Sortant du silence, le groupe Borletti se félicite de la décision du tribunal. « Cette décision confirme donc qu’aucune irrégularité n’a été commise dans le cadre de la procédure, qui s’est déroulée conformément à la loi », écrit-il. Une formulation qui est un modèle d’ambiguïté visant tant à conforter le processus d’information dans le cadre de cession du Printemps qu’à minimiser l’annonce de l’ouverture de l’enquête préliminaire décidée par le Parquet de Paris le 28 juin, suite au signalement des syndicats, sur les modalités de cette cession. « La direction du Printemps peut donc désormais consacrer toute l’énergie nécessaire à la réalisation de son plan de croissance et de développement, avec le soutien de son nouvel actionnaire, la société Divine Investments SA », conclut le communiqué.
Le comité d’entreprise du Printemps avait décidé de saisir en référé le tribunal de grande instance le 22 juin, pour faire constater le défaut d’information des salariés dans le cadre de la cession de la chaîne de grands magasins. Ils estimaient être tenus dans une ignorance telle des projets formés qu’ils avaient refusé de rendre un avis. À plusieurs reprises, la direction du Printemps a fait pression sur les responsables du comité d’entreprise pour leur arracher une signature. Que l’avis du comité d’entreprise ait été positif ou négatif, peu leur importait, puisqu’il n’était que consultatif.

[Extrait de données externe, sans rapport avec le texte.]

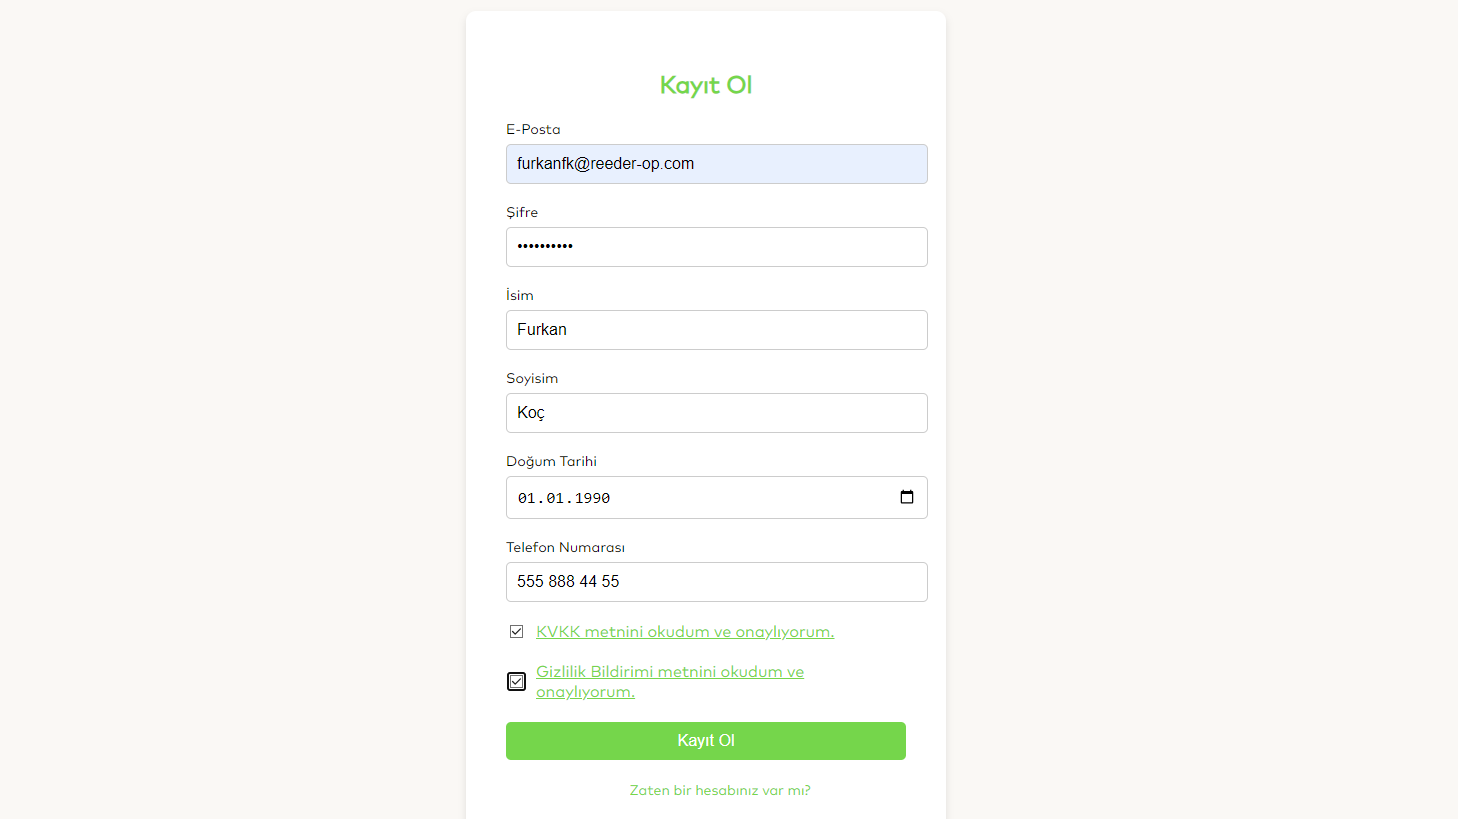Screen dimensions: 1458x819
Task: Click the Telefon Numarası input field
Action: 717,582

Ne parvenant pas à ses fins, la direction a décidé de s’en passer. Dès le 13 juin, un accord de vente était signé au Luxembourg, comme Mediapart l’a révélé. Dans un mail interne, publié aussi par Mediapart, un des responsables du groupe Borletti, en annonçant cette signature, demandait à tous de garder la stricte confidentialité et de ne pas en informer les salariés avant l’avis de l’autorité de la concurrence (voir notre e-book qui regroupe toutes nos enquêtes depuis février).
Ces simples faits auraient pu amener la juge Claire David à s’interroger sur la sincérité de la démarche d’information de la direction du Printemps, tant les manœuvres de dissimulation ont accompagné cette vente. Mais celle-ci a considéré que le formalisme de la procédure avait été respecté, ce qui résume assez bien l’état présent de notre droit social (lire l’intégralité du jugement dans l’onglet Prolonger).
« Pour lui permettre de formuler un avis motivé, le Comité (…) dispose d’informations précises et écrites transmises par l’employeur, d’un délai d’examen suffisant et de la réponse motivée de l’employeur à ses propres observations », indique l’article L. 2323-4 du Code du travail. Le jugement rappelle d’ailleurs cette obligation d’informations précises et écrites.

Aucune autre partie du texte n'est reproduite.